__Assignment__. Go through the data and copy each line that holds "will".

__Supplied records__.
• • • • •

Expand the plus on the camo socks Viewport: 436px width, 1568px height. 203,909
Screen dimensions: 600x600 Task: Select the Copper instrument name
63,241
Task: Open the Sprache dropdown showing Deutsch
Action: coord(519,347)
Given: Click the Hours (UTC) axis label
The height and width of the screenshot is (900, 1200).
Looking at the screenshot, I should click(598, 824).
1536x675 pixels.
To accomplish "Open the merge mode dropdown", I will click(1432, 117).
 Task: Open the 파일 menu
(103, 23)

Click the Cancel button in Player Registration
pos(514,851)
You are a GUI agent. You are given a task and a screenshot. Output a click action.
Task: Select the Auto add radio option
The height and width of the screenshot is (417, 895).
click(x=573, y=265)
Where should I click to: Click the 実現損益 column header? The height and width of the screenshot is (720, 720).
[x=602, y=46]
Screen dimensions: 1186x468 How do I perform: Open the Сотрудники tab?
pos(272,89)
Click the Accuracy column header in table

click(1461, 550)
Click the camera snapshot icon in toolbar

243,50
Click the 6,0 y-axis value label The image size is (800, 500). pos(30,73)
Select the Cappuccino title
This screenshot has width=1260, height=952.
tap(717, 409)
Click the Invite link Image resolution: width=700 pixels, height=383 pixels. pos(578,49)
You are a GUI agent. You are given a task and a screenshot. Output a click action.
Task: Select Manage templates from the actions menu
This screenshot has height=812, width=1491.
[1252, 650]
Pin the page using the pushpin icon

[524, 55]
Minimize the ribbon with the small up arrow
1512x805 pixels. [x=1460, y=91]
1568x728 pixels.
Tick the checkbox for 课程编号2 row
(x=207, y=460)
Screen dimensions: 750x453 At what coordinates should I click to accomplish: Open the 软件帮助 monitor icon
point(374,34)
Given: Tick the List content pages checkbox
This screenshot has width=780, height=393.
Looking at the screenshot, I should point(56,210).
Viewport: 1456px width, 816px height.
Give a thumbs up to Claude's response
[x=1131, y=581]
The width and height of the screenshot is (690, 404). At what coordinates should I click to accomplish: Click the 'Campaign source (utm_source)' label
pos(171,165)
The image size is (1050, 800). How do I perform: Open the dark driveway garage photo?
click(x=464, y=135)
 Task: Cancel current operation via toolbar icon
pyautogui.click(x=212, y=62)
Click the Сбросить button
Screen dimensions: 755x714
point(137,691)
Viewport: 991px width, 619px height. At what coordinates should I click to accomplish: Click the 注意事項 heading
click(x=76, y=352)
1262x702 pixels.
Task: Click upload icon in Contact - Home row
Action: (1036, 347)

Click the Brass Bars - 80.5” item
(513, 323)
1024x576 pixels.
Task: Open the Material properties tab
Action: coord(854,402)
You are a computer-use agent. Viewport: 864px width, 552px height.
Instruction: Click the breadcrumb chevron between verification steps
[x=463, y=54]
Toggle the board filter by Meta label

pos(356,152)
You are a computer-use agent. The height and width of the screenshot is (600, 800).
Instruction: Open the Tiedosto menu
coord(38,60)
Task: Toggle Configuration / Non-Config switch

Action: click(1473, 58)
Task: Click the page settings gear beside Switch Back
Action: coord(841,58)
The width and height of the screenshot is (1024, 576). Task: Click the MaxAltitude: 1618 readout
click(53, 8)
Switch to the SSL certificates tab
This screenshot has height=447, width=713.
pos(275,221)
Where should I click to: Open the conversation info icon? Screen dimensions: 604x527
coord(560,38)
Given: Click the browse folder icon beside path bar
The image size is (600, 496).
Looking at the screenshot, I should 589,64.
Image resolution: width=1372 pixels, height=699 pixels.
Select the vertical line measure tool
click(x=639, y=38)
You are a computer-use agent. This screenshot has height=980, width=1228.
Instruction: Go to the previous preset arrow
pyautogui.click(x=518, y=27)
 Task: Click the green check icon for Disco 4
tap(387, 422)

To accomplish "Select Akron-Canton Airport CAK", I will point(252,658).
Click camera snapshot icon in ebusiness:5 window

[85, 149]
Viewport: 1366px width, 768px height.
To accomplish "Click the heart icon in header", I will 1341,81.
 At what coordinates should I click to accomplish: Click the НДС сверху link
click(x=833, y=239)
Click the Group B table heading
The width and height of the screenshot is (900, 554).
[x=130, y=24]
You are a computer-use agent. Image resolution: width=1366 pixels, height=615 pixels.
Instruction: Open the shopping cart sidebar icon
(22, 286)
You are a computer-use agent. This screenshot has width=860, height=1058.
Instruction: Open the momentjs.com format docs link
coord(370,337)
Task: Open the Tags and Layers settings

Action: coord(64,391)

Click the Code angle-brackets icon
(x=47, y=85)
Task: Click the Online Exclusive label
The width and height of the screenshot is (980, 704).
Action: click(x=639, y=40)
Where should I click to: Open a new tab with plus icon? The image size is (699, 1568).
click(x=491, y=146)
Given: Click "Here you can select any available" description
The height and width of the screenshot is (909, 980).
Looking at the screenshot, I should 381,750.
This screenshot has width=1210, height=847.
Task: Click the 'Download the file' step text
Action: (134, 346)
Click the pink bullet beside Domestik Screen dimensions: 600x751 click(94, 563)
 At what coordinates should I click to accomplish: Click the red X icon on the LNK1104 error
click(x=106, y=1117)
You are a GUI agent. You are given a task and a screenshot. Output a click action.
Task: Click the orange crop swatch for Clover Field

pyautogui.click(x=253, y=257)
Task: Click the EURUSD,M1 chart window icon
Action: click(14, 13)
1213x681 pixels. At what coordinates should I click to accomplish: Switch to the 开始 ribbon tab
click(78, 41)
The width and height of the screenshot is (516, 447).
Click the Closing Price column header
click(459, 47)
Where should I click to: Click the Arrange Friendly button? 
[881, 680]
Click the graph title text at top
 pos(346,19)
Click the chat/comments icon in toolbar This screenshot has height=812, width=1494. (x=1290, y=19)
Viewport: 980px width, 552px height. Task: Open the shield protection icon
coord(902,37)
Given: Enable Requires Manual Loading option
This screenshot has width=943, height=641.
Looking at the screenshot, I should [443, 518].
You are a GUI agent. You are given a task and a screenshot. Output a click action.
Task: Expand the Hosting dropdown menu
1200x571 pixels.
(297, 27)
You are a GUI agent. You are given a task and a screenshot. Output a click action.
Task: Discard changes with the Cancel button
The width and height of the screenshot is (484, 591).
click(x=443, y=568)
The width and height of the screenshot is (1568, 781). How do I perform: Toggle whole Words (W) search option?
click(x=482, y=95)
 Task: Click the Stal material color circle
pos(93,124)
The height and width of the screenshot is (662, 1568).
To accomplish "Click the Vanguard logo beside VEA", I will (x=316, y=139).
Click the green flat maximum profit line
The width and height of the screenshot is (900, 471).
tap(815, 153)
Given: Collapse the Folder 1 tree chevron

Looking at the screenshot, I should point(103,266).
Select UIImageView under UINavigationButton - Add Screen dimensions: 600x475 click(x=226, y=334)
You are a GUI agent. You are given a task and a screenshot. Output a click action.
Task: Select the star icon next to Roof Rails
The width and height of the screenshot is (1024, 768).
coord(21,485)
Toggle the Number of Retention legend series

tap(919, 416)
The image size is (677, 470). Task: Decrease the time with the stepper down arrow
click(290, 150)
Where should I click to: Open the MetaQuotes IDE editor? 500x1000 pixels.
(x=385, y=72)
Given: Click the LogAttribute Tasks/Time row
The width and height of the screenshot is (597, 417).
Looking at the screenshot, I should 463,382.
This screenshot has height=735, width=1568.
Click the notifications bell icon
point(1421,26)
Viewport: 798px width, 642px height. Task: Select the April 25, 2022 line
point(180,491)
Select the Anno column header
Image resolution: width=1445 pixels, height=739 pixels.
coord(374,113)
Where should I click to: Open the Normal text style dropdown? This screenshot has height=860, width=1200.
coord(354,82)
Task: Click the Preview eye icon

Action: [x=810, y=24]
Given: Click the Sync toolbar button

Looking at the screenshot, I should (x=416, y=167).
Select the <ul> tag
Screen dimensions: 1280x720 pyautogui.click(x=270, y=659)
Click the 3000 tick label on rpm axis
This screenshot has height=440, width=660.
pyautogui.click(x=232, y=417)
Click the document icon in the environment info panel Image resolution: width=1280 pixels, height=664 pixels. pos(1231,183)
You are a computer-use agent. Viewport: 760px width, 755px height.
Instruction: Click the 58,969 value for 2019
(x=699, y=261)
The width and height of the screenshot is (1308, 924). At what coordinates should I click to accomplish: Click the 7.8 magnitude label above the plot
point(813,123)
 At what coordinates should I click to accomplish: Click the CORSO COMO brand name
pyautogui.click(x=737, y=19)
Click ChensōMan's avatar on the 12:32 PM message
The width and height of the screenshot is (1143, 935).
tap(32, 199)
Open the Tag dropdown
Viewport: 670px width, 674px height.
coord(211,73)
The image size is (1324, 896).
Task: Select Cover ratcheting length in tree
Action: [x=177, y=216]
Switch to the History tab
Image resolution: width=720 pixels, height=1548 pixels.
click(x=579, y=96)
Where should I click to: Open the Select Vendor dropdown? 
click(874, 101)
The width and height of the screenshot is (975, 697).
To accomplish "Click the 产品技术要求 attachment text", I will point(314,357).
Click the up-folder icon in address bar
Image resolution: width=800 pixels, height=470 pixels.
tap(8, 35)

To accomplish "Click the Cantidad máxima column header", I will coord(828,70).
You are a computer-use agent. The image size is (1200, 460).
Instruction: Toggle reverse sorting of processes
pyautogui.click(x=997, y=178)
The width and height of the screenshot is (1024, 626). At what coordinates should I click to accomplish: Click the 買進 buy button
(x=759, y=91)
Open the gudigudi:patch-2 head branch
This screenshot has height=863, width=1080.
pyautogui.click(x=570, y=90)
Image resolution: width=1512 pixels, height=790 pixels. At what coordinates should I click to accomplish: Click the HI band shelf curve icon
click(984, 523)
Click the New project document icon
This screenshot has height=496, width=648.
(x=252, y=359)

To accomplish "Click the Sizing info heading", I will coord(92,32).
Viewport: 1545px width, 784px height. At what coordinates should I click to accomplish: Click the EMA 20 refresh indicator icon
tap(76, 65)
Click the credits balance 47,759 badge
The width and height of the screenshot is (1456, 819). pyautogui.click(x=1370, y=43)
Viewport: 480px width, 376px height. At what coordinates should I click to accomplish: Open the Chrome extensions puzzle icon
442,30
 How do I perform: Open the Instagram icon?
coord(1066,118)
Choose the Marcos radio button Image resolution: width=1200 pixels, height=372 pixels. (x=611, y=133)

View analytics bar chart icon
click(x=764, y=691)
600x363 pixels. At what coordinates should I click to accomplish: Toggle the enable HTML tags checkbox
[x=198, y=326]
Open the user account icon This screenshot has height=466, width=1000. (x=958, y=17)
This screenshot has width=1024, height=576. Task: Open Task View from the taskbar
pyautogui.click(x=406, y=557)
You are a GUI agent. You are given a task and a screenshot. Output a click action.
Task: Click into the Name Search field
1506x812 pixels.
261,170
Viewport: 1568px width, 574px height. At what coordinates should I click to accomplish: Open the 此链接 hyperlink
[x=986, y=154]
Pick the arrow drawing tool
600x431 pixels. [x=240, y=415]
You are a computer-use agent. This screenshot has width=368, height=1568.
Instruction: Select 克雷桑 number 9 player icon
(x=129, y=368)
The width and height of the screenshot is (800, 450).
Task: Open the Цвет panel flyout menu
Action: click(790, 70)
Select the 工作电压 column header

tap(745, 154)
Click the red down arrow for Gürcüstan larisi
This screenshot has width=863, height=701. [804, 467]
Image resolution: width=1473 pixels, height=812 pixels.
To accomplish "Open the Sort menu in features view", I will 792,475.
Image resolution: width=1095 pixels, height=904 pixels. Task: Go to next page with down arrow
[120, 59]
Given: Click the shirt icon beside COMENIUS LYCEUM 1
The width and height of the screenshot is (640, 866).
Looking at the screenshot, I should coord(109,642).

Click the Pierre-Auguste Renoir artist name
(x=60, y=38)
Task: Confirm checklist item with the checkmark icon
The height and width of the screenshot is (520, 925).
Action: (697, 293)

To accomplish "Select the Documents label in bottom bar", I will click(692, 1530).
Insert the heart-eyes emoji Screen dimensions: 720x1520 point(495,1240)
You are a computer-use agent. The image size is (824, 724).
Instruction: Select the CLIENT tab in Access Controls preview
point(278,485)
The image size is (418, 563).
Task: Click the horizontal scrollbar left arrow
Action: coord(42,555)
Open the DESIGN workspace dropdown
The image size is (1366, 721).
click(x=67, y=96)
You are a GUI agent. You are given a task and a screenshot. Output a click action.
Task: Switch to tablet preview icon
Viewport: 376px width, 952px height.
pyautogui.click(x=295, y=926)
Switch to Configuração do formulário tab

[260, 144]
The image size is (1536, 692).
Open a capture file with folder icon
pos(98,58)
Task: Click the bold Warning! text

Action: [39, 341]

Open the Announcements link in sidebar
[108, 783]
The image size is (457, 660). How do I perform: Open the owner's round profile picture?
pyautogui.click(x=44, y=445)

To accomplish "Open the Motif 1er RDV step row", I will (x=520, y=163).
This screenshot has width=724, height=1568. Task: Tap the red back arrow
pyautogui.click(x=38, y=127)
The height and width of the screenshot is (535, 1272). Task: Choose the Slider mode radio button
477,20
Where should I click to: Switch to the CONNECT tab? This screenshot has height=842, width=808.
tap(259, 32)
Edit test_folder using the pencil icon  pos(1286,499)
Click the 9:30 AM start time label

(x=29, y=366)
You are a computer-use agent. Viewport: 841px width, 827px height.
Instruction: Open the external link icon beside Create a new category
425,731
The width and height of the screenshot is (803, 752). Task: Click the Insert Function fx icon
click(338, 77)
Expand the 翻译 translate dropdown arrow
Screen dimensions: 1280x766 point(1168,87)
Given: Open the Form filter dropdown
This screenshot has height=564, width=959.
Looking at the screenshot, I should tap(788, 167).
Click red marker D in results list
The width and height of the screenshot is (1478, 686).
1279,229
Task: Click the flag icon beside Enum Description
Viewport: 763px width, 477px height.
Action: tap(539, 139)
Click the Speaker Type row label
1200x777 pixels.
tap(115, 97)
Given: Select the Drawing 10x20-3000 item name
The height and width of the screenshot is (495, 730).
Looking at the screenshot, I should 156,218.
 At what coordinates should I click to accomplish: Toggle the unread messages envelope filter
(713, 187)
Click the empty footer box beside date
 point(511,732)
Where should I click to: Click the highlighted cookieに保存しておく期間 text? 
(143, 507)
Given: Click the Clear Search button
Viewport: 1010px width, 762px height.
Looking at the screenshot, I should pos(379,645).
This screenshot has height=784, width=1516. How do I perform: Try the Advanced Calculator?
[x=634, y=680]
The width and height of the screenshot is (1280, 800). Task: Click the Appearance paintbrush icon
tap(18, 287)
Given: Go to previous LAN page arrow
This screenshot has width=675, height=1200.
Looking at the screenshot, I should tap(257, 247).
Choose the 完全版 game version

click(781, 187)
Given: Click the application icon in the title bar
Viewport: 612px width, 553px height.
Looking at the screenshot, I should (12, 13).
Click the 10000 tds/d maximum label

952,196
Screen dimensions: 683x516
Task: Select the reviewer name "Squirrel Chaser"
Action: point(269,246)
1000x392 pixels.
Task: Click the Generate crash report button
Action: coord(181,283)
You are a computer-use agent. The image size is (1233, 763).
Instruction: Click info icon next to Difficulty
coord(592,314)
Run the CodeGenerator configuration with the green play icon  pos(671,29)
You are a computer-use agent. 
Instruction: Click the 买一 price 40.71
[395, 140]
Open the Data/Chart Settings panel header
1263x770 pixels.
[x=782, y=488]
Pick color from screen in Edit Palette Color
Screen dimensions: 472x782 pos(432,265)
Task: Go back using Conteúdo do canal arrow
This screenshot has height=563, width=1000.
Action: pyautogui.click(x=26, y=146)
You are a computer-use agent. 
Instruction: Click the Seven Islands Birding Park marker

• • • • •

__Exercise result__.
To accomplish "Open the merge mode dropdown", I will click(1432, 117).
To accomplish "Select Akron-Canton Airport CAK", I will point(252,658).
To accomplish "Click the heart icon in header", I will 1341,81.
To accomplish "Click the Vanguard logo beside VEA", I will (x=316, y=139).
To accomplish "Click the 产品技术要求 attachment text", I will point(314,357).
To accomplish "Click the Cantidad máxima column header", I will coord(828,70).
To accomplish "Click the Sizing info heading", I will coord(92,32).
To accomplish "Open the Sort menu in features view", I will 792,475.
To accomplish "Select the Documents label in bottom bar", I will click(692, 1530).
To accomplish "Open the Motif 1er RDV step row", I will (x=520, y=163).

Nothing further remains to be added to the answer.